To get back to the OP, basically it sounds like your friend just likes to argue. If you want to participate, the next time he mentions this ask him what his evidence is that the Beatles did not write their own songs.
Feel free to remind him that “I don’t like them and I don’t think that they could have written those songs” is not evidence.
I dunno, Marley23. There’s only one line in the chorus, “Got to get you into my life,” and yep it does (almost) consist of a single note, but the rest of the song, especially the beginning, is practically acrobatic, jumping all over the staff!

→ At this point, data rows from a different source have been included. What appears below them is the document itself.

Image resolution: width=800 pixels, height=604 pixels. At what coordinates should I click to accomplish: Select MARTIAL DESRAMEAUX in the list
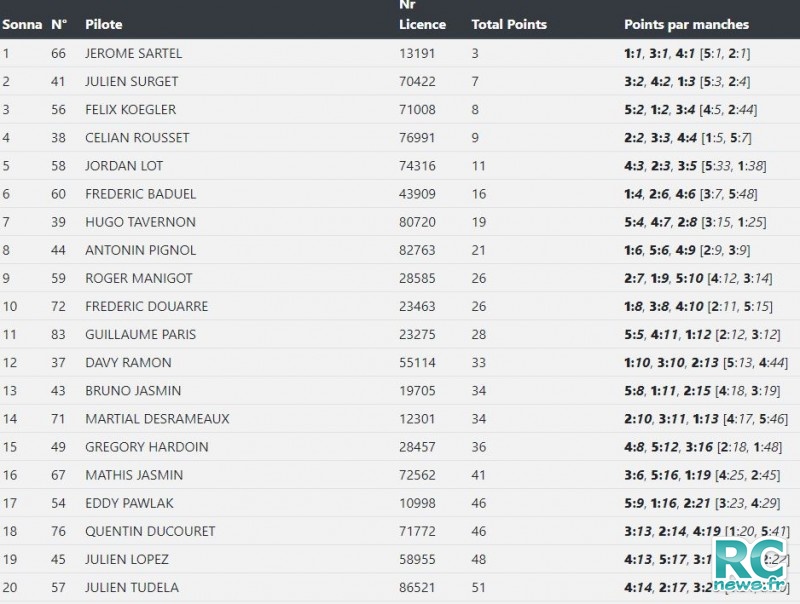click(157, 419)
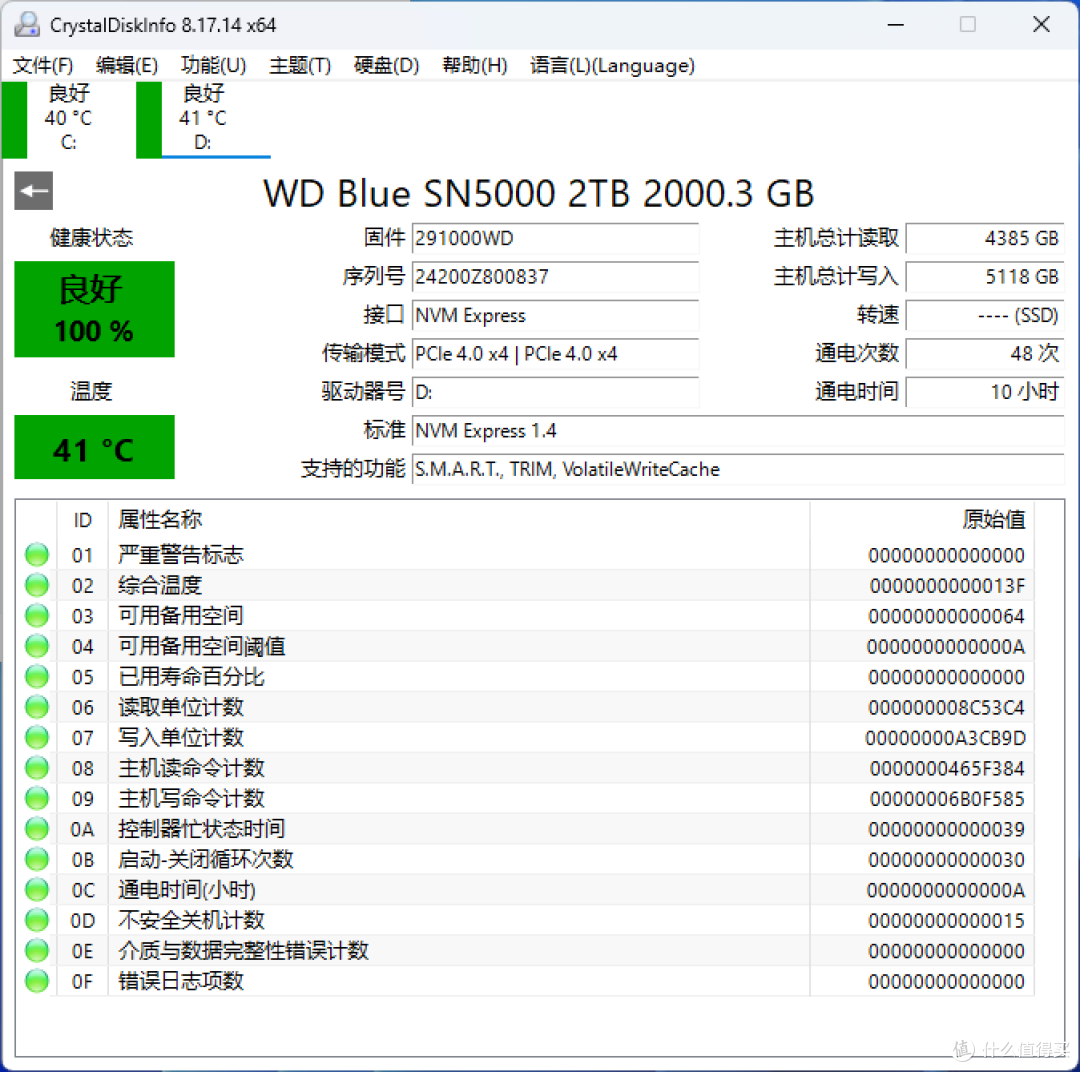The image size is (1080, 1072).
Task: Click the green 良好 100% health status panel
Action: point(94,309)
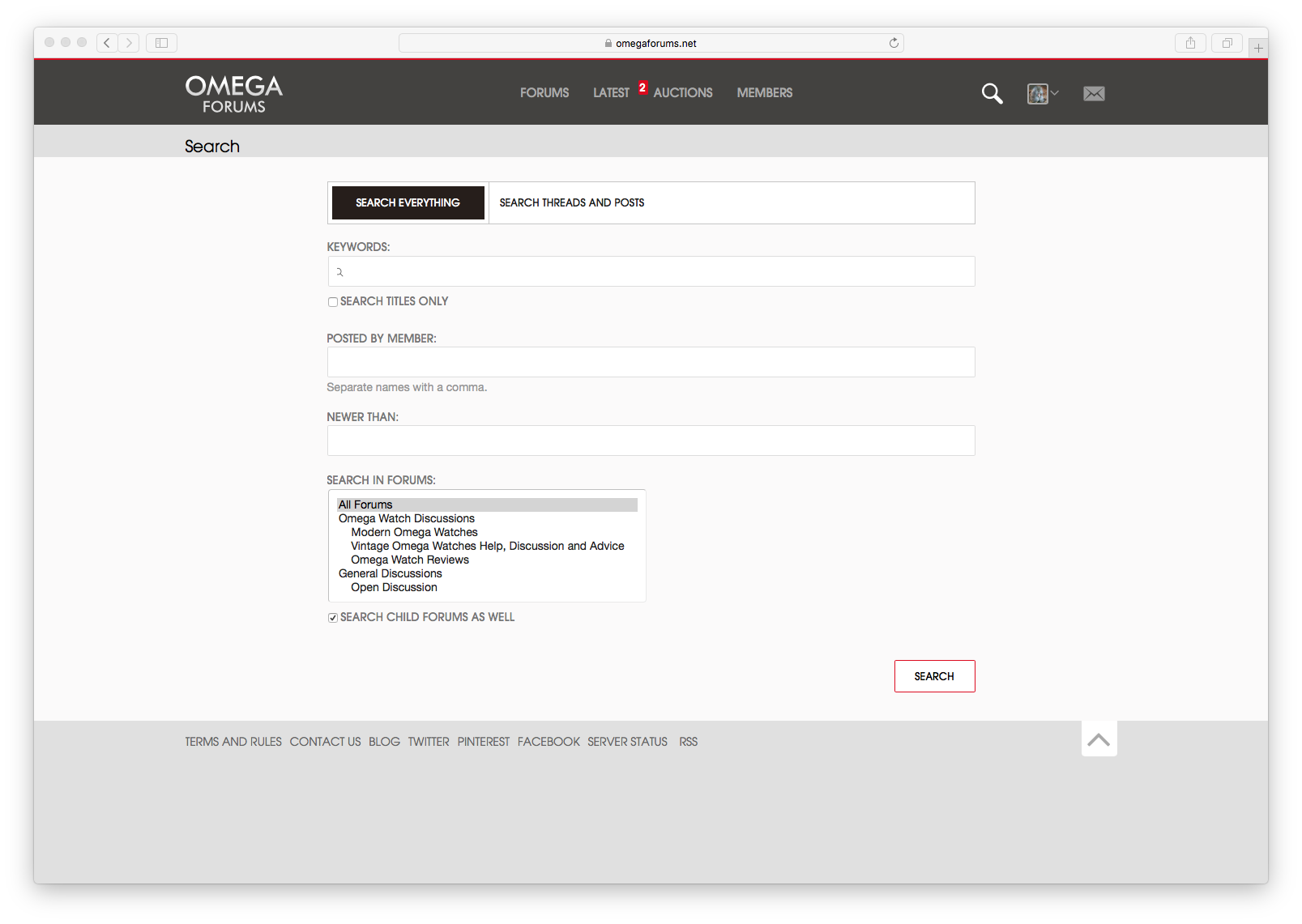This screenshot has width=1302, height=924.
Task: Open the Forums navigation menu item
Action: [x=544, y=93]
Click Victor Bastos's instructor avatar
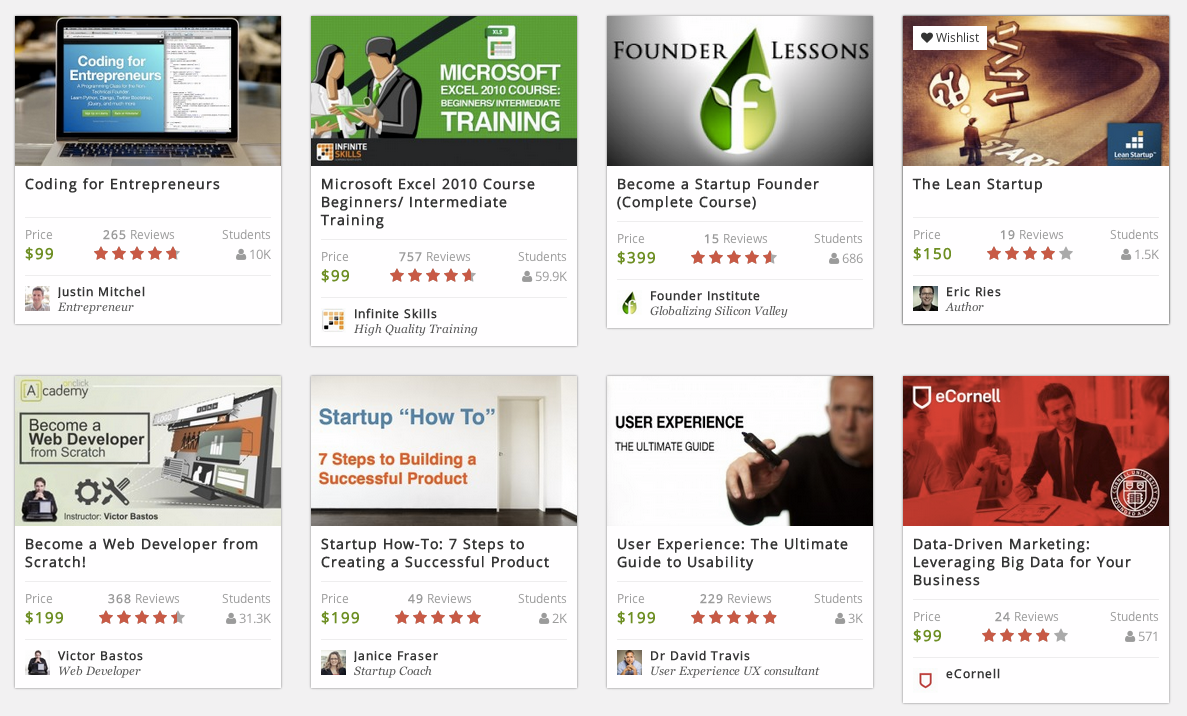Image resolution: width=1187 pixels, height=716 pixels. point(37,663)
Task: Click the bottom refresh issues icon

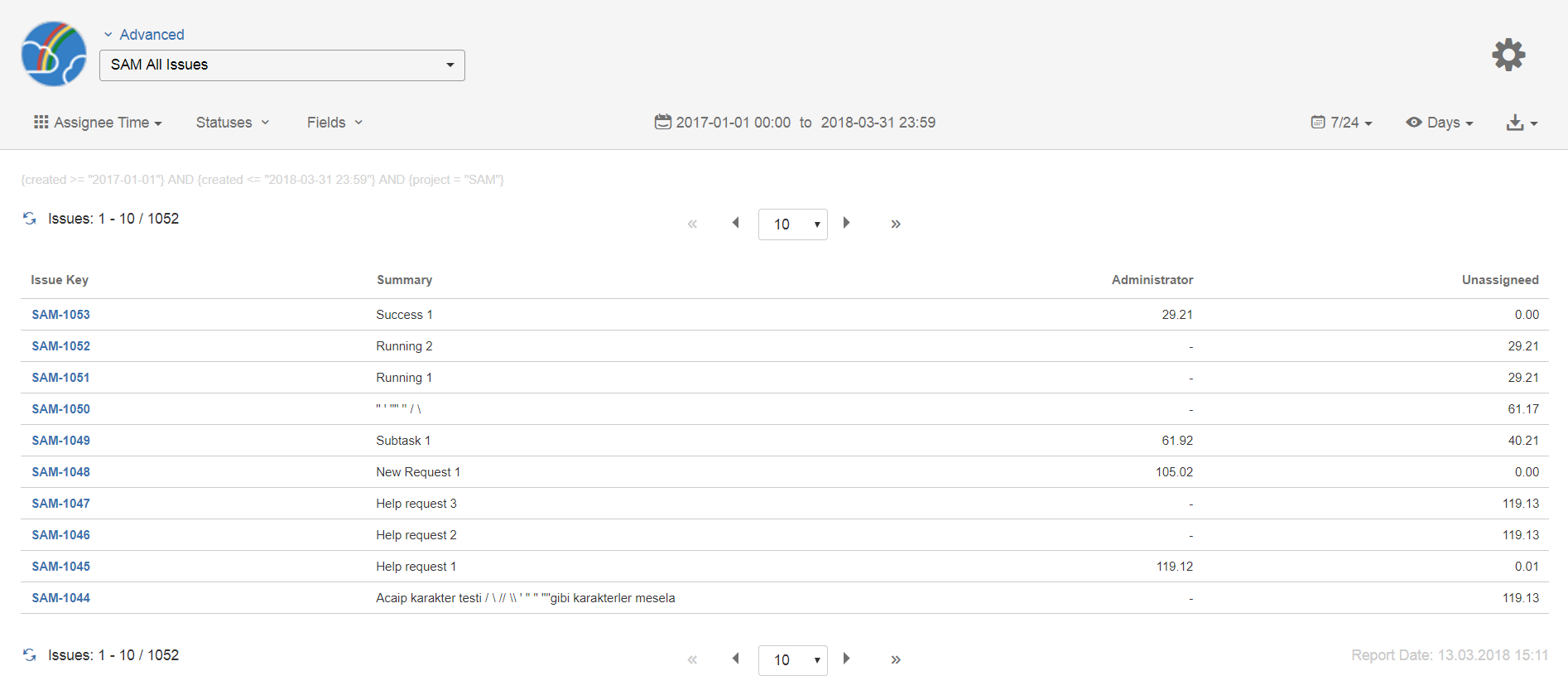Action: click(x=30, y=655)
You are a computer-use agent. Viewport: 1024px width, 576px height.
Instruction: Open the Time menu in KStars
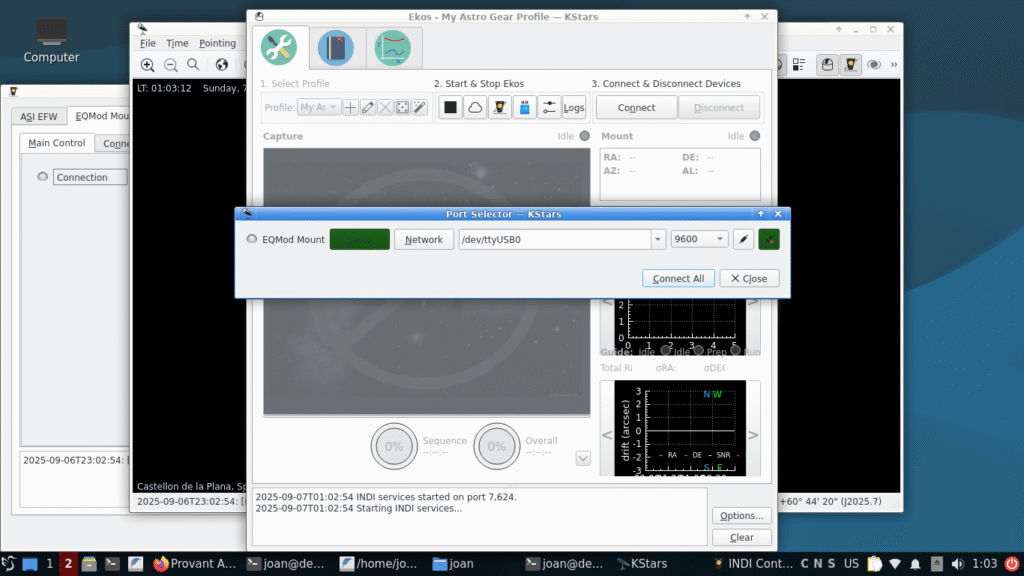coord(177,43)
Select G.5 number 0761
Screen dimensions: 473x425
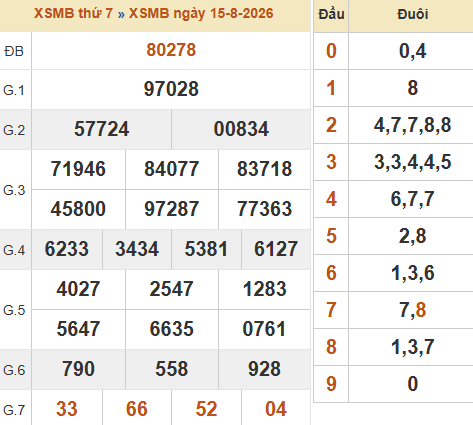click(264, 329)
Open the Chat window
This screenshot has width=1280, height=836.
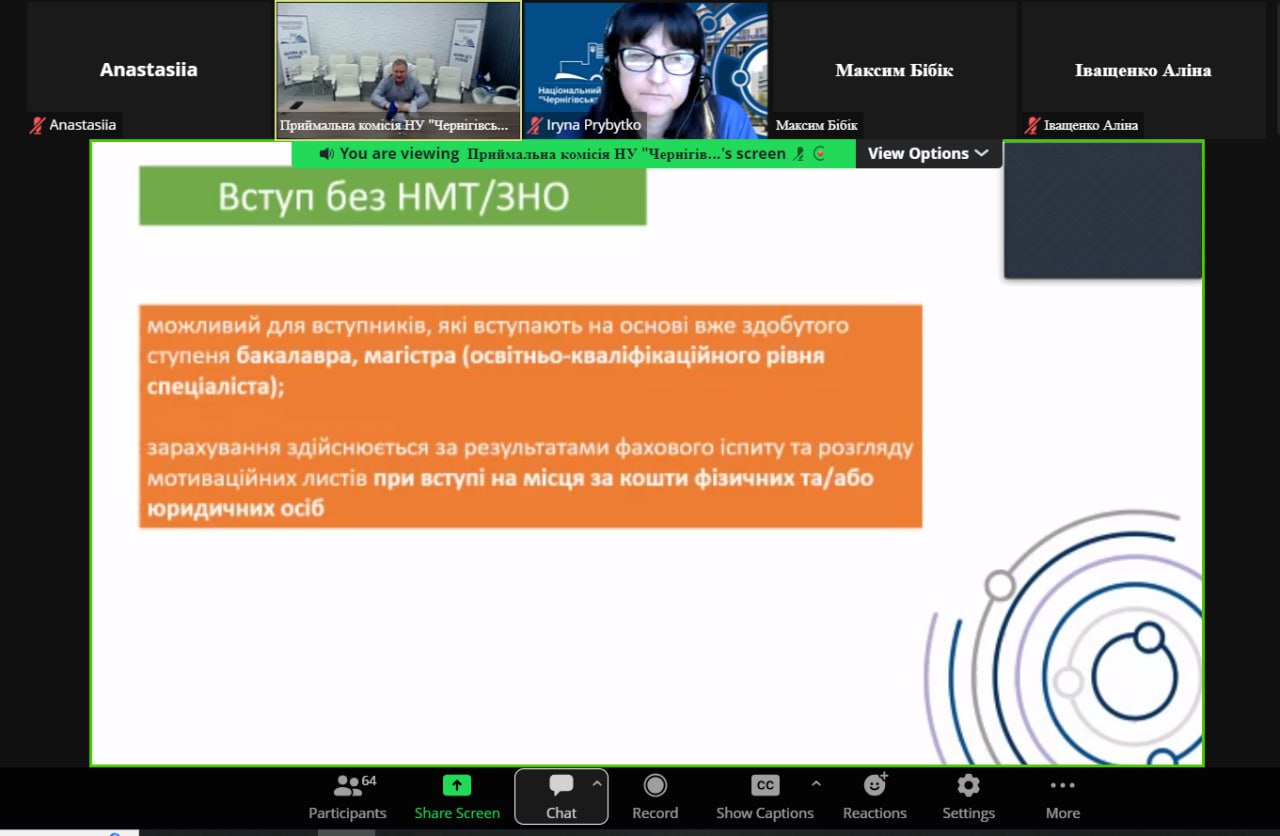tap(560, 796)
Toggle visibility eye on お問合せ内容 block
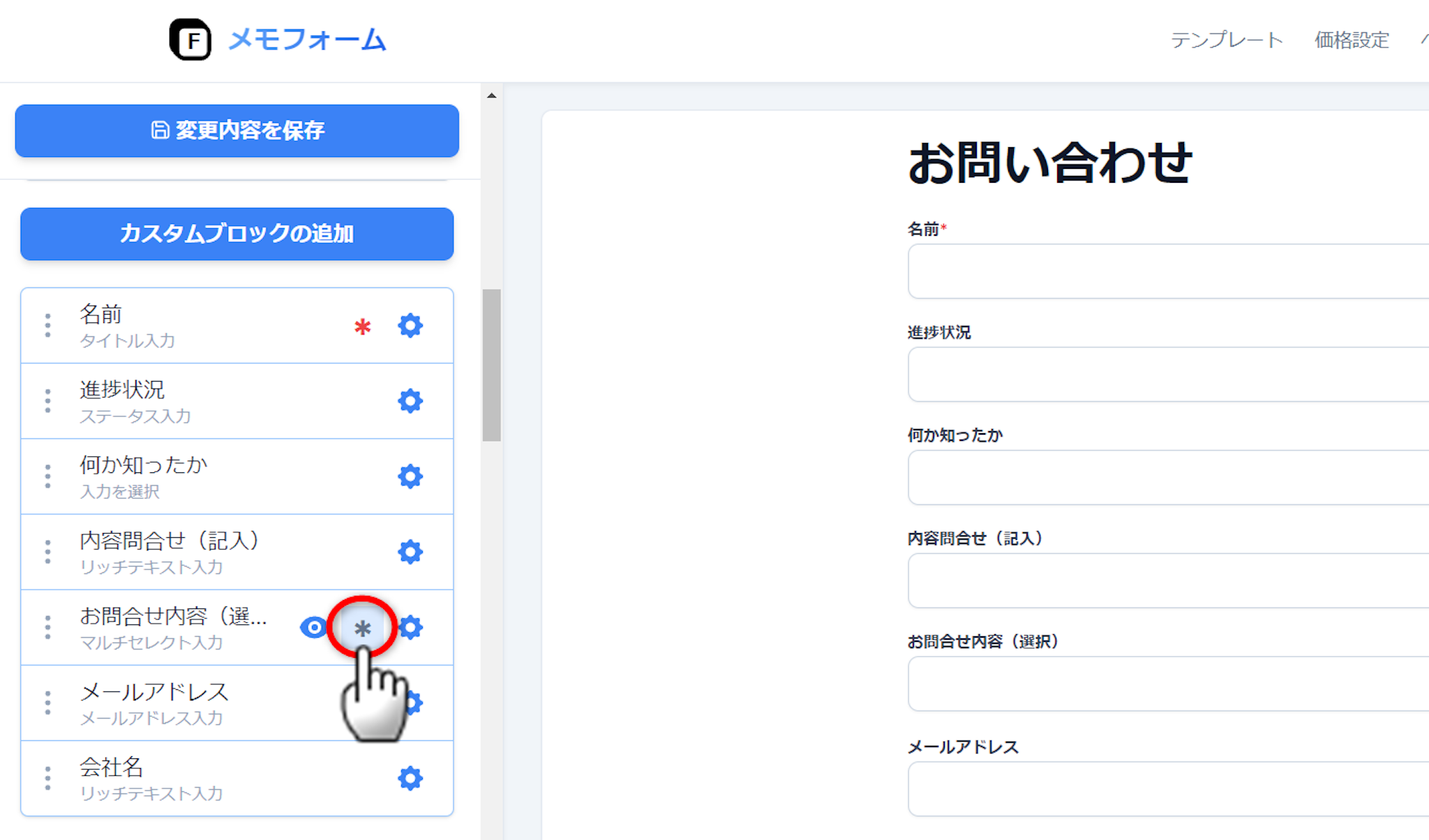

Gotta say it’s nice seeing Paul getting his props in the thread. John gets the hipster points and it seems among web discussions he’s usually considered the ‘cooler’ choice of the main songwriting duo. But I think critics and fans who dismiss Paul as the less “deep” or talented of the two, or who consider him just a dude who wrote happy and/or pretty tunes, are mistaken and selling him very, very short.
Well, kind of. Just the beginning part of the verse sits on the G, and then the second half of the verse ("Oh and I suddenly see you) sits on B minor with a bass line moving chromatically down, and then to a IV-II-V-I resolution (“Every single day of my life”). Plus even the ending of each G line has a move to F/G (or you can call it G13). It doesn’t really come close to qualifying as a one-chord song, in my opinion. And then you have the verse, I-IV-V, so you’ve got I-ii-iii-IV-V all adequately represented in the song.
I’ve talked with Rudolph Isley about his English tours with the Beatles in the early 1960’s. He said that John didn’t know much about the technical aspects of music, but if you showed him something once, he knew how to do it. Show it again, and he would improvise and improve on it.
Might an example be his harmonica in (With Love) From Me To You? Harmonica was the first instrument John learned to play but he received tips during 1962 from Delbert McClinton who played harmonica on Hey Baby. I can hear Delbert’s influence and John did seem to improve upon it. At least he put it in the service of better songs.